■ Your task:
Copy the items below word for word, from the beginning through the line containing "(x=154, y=18)".

■ Task input:
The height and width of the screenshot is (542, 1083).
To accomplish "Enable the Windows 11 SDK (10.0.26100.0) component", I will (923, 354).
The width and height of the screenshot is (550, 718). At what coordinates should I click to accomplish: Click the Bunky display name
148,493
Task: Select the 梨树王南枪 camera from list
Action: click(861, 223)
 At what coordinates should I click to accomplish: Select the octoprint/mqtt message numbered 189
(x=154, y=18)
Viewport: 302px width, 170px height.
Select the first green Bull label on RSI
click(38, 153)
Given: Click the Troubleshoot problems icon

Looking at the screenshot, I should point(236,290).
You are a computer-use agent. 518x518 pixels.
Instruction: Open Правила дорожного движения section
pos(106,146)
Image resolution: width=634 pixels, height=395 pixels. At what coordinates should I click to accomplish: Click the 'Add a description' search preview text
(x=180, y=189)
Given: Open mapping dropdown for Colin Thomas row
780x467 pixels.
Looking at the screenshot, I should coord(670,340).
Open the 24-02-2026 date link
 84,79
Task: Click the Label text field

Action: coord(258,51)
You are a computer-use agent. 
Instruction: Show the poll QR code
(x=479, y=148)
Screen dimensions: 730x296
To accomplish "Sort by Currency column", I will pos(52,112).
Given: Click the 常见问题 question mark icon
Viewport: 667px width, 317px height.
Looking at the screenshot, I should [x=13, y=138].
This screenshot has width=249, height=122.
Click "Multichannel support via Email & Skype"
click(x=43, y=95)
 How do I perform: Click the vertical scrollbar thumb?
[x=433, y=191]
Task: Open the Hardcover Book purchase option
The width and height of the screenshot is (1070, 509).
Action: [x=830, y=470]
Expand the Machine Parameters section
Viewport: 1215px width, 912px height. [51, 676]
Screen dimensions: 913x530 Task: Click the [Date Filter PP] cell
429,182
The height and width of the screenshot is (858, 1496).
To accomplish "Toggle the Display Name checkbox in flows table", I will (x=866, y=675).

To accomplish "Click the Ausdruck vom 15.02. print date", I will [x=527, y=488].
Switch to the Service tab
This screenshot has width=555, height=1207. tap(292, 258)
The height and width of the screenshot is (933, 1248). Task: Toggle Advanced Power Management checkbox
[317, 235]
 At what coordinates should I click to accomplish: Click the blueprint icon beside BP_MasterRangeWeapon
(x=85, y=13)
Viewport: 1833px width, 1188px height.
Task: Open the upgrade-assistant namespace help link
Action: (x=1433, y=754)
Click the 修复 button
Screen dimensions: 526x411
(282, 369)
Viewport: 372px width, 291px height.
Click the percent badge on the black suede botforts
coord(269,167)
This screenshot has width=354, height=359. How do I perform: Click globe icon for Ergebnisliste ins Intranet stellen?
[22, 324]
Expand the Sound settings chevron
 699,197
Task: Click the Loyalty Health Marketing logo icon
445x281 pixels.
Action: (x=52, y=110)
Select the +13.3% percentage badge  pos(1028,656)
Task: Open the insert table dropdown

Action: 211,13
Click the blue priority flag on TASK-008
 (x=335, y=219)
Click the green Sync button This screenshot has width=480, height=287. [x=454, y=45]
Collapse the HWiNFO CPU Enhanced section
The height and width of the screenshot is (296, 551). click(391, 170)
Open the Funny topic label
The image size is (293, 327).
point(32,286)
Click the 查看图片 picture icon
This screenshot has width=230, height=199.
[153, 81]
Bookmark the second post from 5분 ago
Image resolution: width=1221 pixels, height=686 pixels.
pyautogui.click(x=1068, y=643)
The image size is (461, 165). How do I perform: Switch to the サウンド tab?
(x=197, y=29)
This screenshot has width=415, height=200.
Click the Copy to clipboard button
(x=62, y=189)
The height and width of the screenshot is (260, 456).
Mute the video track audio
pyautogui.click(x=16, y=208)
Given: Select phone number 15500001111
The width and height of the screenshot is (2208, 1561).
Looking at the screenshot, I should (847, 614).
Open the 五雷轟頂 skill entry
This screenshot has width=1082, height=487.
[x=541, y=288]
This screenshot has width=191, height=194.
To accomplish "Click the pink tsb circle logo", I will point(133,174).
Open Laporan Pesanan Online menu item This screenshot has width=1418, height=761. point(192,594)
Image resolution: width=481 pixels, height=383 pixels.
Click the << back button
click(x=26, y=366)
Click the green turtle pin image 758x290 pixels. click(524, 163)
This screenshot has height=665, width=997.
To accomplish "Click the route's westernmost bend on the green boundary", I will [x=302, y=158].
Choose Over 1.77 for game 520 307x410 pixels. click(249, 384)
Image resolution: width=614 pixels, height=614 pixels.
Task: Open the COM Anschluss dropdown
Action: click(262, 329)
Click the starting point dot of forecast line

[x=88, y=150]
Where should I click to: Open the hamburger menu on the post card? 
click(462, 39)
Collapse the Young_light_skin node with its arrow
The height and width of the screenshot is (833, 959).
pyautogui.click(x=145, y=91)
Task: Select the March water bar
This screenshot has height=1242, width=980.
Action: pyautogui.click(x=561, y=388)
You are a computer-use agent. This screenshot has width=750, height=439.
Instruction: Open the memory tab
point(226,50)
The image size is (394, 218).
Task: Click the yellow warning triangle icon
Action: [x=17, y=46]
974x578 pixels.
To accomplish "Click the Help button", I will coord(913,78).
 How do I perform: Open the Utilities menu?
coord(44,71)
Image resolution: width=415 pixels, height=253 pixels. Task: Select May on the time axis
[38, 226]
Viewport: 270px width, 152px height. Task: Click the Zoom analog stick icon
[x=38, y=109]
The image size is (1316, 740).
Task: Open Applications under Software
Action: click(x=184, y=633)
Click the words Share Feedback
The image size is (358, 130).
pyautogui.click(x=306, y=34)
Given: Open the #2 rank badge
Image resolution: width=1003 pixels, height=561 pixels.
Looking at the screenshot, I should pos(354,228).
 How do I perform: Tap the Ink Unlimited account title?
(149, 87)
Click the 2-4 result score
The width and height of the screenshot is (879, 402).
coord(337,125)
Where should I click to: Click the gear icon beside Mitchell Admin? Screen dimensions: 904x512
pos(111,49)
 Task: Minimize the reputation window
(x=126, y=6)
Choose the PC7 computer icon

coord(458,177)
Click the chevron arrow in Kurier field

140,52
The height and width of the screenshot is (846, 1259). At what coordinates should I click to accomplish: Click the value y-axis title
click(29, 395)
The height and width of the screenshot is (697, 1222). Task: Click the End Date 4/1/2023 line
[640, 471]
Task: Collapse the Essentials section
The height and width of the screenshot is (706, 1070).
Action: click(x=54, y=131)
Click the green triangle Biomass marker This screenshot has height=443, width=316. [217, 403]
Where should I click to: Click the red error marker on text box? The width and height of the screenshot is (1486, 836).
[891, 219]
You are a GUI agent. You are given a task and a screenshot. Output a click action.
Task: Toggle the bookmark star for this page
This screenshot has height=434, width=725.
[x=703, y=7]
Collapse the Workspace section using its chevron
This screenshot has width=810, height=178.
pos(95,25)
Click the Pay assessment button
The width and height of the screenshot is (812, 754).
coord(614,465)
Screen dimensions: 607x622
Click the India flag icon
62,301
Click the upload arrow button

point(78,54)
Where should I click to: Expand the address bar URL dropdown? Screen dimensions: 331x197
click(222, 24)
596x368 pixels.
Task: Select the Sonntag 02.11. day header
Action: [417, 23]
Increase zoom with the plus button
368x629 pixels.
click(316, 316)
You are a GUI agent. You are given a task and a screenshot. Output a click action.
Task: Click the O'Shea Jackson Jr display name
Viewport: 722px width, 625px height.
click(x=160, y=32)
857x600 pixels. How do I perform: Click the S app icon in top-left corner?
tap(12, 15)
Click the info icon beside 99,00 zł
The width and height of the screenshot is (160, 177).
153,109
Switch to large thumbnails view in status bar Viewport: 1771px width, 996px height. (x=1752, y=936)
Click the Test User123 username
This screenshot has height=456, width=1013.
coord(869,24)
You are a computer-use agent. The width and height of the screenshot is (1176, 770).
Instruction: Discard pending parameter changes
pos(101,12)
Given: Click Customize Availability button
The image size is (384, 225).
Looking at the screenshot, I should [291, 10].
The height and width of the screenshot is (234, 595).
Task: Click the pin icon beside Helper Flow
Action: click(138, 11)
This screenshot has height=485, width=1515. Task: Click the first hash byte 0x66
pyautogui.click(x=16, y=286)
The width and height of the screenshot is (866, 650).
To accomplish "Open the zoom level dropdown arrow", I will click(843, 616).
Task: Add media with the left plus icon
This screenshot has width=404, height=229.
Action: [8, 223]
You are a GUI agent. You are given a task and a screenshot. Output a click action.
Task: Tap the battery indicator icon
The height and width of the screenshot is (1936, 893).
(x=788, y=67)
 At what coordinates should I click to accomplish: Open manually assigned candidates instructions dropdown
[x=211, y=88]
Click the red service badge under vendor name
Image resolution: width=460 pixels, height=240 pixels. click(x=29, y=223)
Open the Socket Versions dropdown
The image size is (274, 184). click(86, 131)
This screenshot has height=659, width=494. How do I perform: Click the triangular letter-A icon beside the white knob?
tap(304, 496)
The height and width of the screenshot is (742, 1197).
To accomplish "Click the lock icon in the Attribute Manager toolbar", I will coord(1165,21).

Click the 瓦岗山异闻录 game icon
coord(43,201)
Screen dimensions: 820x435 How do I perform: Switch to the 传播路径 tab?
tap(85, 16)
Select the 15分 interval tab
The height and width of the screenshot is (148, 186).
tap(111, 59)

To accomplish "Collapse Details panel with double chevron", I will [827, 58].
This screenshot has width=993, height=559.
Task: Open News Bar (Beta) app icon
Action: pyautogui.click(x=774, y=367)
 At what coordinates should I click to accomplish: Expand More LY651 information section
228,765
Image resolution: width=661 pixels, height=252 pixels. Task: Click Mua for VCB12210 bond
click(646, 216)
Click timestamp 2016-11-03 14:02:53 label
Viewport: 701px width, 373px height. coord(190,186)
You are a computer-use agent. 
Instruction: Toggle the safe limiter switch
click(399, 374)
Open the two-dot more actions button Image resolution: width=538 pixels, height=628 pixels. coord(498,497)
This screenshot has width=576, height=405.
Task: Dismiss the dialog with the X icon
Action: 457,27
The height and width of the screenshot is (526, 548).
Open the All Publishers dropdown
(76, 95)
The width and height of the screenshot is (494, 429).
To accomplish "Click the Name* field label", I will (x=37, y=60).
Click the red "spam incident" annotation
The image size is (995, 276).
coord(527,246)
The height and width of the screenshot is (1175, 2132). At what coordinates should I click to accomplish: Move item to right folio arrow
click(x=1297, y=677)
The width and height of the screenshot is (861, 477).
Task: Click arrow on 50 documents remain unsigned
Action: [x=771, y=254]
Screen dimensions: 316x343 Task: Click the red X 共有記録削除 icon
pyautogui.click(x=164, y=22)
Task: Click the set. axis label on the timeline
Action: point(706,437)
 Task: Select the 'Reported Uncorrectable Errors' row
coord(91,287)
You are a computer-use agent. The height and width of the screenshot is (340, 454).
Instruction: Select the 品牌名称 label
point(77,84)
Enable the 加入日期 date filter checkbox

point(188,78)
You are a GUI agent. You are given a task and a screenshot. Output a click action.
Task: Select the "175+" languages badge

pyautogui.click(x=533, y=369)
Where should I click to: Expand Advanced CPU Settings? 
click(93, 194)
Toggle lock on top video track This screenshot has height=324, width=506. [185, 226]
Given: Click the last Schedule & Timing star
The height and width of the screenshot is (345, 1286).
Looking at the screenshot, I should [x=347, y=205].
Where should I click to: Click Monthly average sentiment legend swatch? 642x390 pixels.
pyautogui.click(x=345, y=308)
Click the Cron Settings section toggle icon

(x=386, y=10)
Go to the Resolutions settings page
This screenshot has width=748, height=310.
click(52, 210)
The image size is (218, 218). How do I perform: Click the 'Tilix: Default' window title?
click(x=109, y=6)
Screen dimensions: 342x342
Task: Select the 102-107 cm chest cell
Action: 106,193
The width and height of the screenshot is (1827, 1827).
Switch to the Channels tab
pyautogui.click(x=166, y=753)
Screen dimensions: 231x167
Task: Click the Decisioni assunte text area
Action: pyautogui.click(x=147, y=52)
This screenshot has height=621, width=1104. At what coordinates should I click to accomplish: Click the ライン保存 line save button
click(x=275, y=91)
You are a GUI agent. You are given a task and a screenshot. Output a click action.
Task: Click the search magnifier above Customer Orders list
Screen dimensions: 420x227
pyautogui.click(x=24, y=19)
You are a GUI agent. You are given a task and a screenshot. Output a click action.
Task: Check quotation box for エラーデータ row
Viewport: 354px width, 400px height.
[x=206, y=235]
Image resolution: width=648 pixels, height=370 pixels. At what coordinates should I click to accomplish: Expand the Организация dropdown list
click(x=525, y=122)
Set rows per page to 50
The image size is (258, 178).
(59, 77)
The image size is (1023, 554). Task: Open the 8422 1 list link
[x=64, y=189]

■ Response for this exercise:
The height and width of the screenshot is (542, 1083).
To accomplish "Enable the Windows 11 SDK (10.0.26100.0) component", I will (923, 354).
The width and height of the screenshot is (550, 718). At what coordinates should I click to accomplish: Click the Bunky display name
148,493
Task: Select the 梨树王南枪 camera from list
Action: click(861, 223)
 At what coordinates should I click to accomplish: Select the octoprint/mqtt message numbered 189
(x=154, y=18)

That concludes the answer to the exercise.